マンション管理士 合格率と難易度

区分所有法や民法ほか、約18科目の準備が必要

具体的な学習方法のお話に入る前に、このページではマンション管理士の試験範囲を概観してみましょう。独学で勉強しようと思われている方はもちろんのこと、スクールや通信講座などの教育機関をお考えの方も、とりあえず予備知識としてお読みになってみてください。

マンション管理士試験の出題分野は大きく4つに分かれています。

(1)「マンションの管理の法令と実務」
(2)「管理組合の運営円滑化」
(3)「マンションの建物や附属施設の構造と設備」
(4)「マンション管理の適正化を進めること」 の4つです。

この4分野は、「法令」、「管理業務と会計」、「設備」の3つの括りで整理することもできます。

「法令」系は、区分所有法、マンション標準管理規約、民法、不動産登記法
「管理業務と会計」系は、マンション標準管理委託契約書、会計・税務・簿記
そして「設備」は、建築、設備、都市計画法、などの内容が出題されると考えていただければよいでしょう。

ですから実際の試験準備では、学習者は、法令、管理業務と会計、設備の3つ括りで、18科目前後を勉強することになります。
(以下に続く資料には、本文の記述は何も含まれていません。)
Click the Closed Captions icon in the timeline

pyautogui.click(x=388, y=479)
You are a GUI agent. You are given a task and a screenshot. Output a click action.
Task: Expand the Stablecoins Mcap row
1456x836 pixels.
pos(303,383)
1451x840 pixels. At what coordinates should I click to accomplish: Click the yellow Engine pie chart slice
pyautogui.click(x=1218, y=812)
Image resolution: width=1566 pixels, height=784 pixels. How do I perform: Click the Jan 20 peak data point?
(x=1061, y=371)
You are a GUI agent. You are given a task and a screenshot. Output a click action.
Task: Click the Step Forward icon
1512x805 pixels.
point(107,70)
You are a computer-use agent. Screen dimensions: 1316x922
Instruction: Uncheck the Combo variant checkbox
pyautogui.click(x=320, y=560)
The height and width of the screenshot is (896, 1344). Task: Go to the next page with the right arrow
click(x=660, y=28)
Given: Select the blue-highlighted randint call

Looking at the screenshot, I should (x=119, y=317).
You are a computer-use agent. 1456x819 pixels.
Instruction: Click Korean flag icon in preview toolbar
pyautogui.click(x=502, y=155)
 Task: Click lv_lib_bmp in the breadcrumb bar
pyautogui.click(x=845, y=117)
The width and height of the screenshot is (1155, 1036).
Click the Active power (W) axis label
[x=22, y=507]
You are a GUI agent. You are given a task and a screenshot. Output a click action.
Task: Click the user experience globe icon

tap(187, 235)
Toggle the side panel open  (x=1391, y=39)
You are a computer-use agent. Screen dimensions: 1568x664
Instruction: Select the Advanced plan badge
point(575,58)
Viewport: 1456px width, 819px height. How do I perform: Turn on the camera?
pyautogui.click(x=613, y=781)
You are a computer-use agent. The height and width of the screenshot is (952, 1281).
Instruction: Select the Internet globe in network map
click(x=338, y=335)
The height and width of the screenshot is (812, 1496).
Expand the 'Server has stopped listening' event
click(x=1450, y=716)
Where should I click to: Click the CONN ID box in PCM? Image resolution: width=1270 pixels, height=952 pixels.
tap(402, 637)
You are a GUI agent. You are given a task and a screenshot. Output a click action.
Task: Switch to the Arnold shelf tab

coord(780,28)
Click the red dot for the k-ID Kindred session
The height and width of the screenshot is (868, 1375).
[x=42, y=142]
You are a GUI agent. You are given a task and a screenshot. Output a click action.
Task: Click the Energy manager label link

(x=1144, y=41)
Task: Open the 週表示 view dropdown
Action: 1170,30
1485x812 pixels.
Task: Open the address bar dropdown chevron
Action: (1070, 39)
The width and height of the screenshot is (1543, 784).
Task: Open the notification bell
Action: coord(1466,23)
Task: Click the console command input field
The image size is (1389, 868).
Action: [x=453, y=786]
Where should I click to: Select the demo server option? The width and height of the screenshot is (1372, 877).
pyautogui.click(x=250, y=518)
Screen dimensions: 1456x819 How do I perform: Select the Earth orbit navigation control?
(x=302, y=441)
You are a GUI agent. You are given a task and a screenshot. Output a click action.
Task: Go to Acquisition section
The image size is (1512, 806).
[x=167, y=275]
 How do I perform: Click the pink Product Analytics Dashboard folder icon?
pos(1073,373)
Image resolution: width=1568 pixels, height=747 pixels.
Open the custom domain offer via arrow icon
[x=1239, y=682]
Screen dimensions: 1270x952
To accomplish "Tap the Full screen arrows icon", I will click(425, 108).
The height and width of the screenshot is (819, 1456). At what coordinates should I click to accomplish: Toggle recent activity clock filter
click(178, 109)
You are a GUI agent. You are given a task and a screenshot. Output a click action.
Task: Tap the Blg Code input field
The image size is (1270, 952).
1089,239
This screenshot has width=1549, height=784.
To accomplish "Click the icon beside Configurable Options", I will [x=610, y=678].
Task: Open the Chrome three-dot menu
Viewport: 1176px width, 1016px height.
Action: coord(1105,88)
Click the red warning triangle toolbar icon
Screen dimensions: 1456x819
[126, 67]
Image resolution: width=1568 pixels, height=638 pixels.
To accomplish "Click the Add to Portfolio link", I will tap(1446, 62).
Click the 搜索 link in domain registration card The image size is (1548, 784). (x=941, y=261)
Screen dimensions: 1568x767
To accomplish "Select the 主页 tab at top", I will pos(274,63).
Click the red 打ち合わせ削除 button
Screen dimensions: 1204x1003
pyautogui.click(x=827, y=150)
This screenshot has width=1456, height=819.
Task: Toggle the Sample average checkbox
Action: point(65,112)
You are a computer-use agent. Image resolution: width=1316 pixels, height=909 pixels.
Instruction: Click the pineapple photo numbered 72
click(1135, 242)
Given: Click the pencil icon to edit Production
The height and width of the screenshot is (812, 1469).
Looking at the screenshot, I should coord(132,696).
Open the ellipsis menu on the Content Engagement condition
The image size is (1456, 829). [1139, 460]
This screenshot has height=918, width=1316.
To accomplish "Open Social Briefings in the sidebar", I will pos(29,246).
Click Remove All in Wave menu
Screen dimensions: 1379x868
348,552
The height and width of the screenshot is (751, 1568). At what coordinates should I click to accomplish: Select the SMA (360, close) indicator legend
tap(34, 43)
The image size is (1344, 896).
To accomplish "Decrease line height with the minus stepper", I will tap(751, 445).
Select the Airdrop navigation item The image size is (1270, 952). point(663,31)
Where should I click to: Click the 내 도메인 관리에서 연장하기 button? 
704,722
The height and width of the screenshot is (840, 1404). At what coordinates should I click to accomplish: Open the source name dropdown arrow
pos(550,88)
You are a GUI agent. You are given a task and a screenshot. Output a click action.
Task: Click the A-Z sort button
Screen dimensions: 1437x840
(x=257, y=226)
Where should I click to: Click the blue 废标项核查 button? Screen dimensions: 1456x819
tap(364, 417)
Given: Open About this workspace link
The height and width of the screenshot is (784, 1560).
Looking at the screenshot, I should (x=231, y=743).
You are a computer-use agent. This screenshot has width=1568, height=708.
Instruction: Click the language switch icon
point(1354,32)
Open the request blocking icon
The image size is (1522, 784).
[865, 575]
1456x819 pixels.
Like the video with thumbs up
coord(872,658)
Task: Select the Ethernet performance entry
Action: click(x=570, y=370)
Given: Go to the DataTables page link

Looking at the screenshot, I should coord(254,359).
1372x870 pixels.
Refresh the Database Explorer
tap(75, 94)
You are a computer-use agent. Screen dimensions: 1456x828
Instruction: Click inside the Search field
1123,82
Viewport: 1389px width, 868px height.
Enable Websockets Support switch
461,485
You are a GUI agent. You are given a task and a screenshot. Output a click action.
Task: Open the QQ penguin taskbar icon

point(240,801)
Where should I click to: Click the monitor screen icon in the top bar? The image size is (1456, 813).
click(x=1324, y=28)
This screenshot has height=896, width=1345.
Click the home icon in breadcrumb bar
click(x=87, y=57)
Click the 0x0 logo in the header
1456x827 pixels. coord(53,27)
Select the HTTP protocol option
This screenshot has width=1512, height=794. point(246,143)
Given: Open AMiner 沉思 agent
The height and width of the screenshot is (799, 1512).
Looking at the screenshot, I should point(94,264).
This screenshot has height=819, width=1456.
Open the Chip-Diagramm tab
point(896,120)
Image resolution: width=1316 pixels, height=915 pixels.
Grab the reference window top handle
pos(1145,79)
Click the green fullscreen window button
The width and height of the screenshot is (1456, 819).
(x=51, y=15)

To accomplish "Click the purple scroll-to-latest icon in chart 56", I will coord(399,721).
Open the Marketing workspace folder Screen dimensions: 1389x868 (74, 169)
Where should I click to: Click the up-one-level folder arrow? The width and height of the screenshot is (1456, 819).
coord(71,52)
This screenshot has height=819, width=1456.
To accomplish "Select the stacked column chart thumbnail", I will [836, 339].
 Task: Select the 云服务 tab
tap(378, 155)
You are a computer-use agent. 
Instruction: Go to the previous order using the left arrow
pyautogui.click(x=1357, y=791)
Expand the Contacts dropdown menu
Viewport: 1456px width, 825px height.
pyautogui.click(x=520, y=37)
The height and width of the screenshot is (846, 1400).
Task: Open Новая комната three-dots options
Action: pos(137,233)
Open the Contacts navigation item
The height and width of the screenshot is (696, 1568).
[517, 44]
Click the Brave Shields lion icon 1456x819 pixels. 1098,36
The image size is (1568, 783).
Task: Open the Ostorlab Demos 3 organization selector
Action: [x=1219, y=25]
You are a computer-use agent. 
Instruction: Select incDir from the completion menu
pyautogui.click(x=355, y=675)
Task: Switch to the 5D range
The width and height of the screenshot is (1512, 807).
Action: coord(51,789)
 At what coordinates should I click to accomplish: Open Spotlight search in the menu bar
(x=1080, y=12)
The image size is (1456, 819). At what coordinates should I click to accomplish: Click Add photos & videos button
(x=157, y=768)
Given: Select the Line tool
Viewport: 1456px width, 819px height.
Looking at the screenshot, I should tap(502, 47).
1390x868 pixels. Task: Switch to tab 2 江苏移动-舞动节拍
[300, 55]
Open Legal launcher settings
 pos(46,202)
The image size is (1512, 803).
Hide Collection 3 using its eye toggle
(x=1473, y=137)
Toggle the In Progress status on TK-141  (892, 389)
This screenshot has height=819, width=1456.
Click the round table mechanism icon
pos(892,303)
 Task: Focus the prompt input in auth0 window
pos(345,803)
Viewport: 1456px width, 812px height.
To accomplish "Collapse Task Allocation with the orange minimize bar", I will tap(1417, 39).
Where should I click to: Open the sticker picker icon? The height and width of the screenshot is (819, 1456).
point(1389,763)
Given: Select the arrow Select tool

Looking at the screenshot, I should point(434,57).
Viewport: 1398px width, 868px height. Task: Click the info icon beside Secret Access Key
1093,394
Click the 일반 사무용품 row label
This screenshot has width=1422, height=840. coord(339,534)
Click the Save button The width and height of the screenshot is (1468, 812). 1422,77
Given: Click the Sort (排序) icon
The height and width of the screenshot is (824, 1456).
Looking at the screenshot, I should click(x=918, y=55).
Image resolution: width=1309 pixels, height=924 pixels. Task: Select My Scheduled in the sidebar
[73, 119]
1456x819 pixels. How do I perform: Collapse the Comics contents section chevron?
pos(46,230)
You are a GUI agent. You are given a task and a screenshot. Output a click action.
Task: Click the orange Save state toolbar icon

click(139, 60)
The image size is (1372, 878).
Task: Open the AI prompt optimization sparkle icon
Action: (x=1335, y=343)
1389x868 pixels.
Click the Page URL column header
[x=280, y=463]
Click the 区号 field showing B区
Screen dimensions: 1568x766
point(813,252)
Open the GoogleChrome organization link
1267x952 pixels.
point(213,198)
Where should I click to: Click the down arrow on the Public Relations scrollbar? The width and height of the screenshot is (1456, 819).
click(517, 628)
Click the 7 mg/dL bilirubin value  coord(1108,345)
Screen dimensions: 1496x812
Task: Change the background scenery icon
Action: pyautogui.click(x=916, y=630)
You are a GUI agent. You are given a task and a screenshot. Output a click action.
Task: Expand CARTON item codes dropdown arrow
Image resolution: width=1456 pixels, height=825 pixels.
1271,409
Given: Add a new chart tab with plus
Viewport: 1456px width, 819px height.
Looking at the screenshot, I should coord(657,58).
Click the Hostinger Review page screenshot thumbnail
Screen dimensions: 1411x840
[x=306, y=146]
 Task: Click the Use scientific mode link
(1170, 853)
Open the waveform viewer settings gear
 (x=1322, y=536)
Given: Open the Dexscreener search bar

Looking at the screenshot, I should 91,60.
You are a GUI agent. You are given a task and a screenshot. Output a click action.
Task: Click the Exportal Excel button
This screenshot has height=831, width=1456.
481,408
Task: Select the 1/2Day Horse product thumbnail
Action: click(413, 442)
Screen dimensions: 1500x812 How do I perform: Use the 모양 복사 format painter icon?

それにより冒頭の4つの出題分野の設問について、まんべんなく対応できるようになります。

初めてマンション管理士の試験情報に触れられる方ですと、きっとこのことをすぐに整理するのはむずかしいと思います。実際(財)マンション管理センターが公布している受験案内を見てみても、それだけだと最初は何を勉強したらよいのかよくわからないのです。

それでおおよそどんな分野から出題されるのかイメージしていただくために、以下に2007年度の試験の出題全50問を科目別に分類してみました。

■区分所有法・・・・・・・・・・・・・・・・・・・・・・・・ 16問
■民法・・・・・・・・・・・・・・・・・・・・・・・・・・・・・・・5問
■不動産登記法・・・・・・・・・・・・・・・・・・・・・・・・2問
■マンション建替円滑化法・・・・・・・・・・・・・・・・・1問
■マンション管理適正化法・・・・・・・・・・・・・・・・・5問
■中高層共同住宅標準管理規約・・・・・・・・・・・5問
■建築基準法・・・・・・・・・・・・・・・・・・・・・・・・・・2問
■都市計画法・・・・・・・・・・・・・・・・・・・・・・・・・・1問
■水道法と消防法の理解・・・・・・・・・・・・・・・・・・2問
■マンション管理組合の運営が円滑になる方法・・・1問
■マンションの建築物の形質や構造に関すること・・ 10問
(※2007年度の本試験の出題 全50問)

「区分所有法とマンションの設備・建築が最優先で、それから民法やマンション管理適正化法などを中心に法令科目をたくさん勉強すればいいのかな!?」

大体そんなイメージでいてください。
マンション管理士の試験範囲は非常に広範で、年に1問出題されるかどうかという科目まで含めて説明すると、かえって全体像がぼやけてしまいます。

ラフな解説になりますが、区分所有法、建築・設備の全般、さらに民法、マンション管理適正化法、中高層共同住宅標準管理規約などの重要科目をしっかり固めた上で、その他の科目から可能なかぎり得点を拾っていくのが、この資格の勉強法としては正攻法になります。